==== Data extracts ====

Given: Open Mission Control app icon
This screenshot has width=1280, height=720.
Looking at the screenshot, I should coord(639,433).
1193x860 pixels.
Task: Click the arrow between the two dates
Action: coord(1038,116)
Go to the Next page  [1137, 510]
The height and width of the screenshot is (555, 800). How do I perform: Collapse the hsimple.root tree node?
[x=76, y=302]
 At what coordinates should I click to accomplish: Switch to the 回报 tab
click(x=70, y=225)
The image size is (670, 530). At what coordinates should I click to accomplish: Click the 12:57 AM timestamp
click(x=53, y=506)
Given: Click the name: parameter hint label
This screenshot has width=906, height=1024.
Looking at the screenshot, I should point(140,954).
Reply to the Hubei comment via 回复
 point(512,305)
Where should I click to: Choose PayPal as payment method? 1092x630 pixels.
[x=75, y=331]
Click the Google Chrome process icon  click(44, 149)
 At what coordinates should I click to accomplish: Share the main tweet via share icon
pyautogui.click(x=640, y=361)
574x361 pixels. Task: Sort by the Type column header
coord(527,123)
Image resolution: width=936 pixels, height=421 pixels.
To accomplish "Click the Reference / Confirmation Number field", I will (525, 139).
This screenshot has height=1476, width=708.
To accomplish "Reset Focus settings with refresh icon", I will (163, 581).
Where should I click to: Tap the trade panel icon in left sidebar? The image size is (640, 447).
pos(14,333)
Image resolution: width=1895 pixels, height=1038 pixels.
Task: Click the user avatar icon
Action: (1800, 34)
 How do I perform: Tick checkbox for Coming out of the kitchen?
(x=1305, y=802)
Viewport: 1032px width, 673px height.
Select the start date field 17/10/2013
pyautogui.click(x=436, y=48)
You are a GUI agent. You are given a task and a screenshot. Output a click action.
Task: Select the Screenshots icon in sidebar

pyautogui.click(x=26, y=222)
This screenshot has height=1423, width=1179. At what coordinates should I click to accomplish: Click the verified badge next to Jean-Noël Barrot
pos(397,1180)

====

◆ **Requirement**: Work out how many lines in the listing contain "will", then write down that number and nothing else.

◆ **Completed task**: 2